Data:
───

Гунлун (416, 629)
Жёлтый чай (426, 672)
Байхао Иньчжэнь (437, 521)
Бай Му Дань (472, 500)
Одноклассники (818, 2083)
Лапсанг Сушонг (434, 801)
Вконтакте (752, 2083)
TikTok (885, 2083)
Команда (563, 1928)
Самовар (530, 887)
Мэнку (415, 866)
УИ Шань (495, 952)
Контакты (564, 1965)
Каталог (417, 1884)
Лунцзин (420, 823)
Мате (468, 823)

───

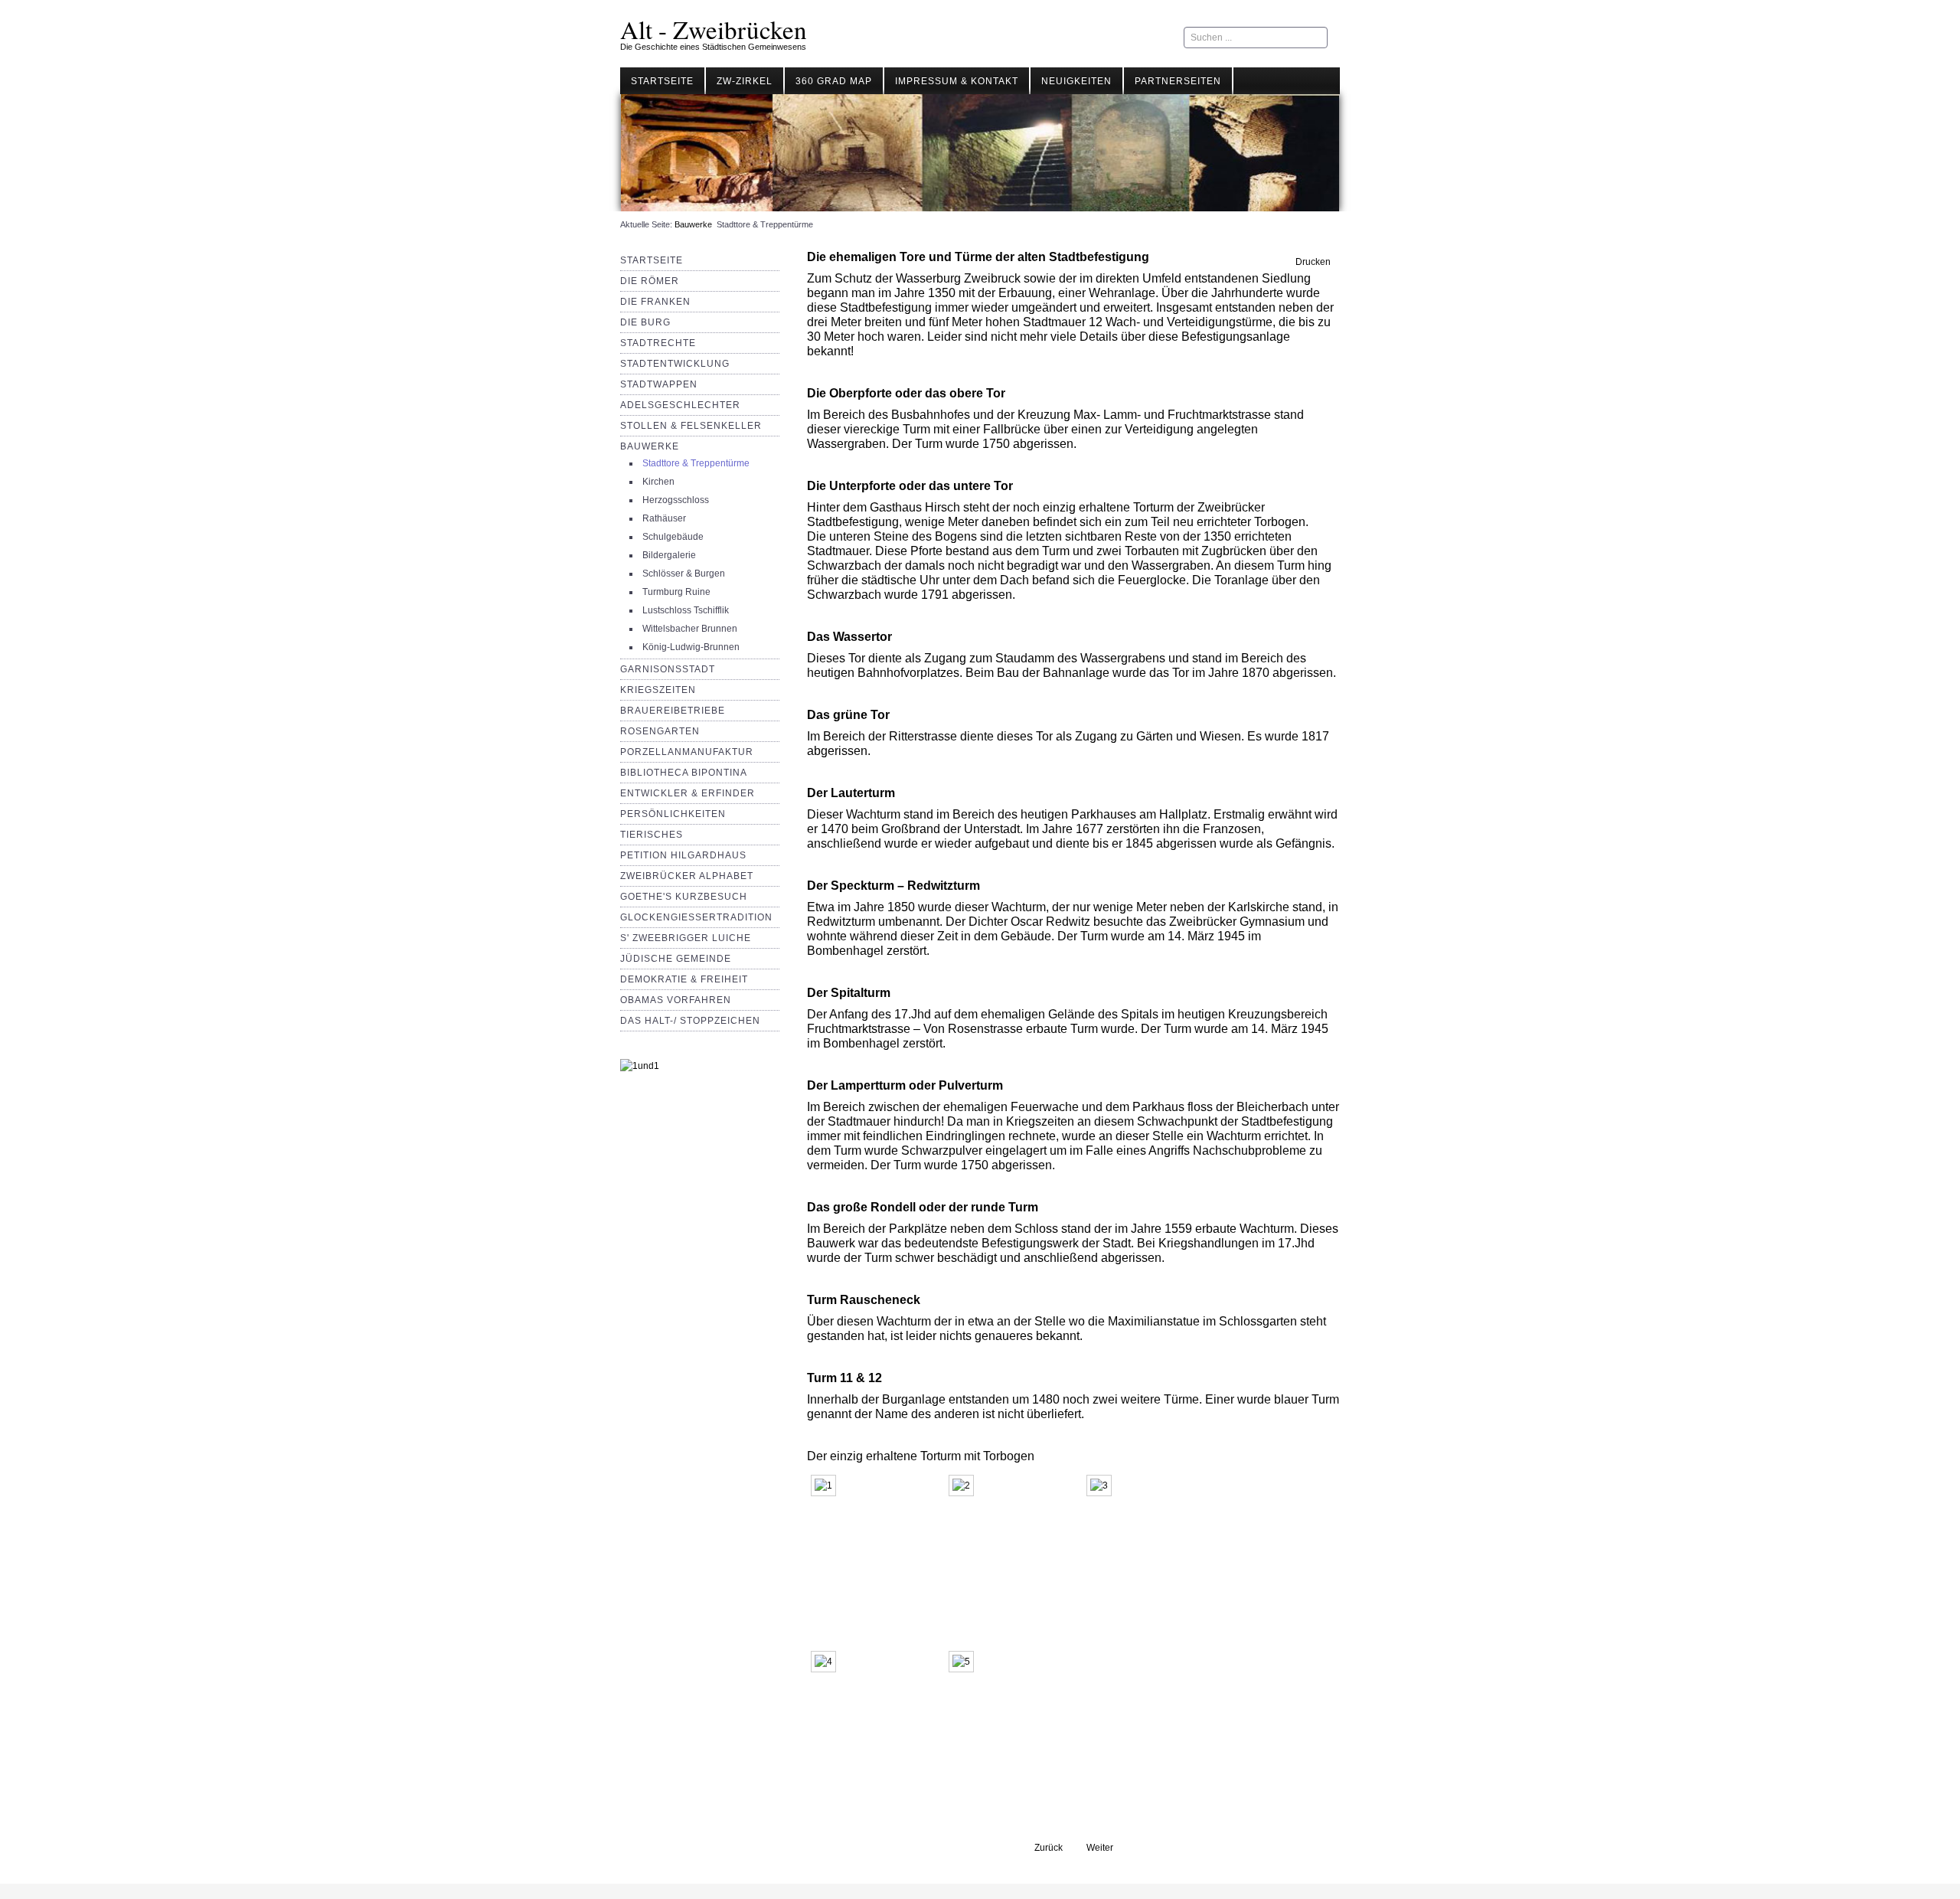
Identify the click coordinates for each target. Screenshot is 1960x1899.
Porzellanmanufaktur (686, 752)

───

Instructions for the task: Looking at the entries above, can you reproduce exactly the lines from the one that holds "TikTok (885, 2083)" through the one that holds "Мате (468, 823)", and only those?

Response box:
TikTok (885, 2083)
Команда (563, 1928)
Самовар (530, 887)
Мэнку (415, 866)
УИ Шань (495, 952)
Контакты (564, 1965)
Каталог (417, 1884)
Лунцзин (420, 823)
Мате (468, 823)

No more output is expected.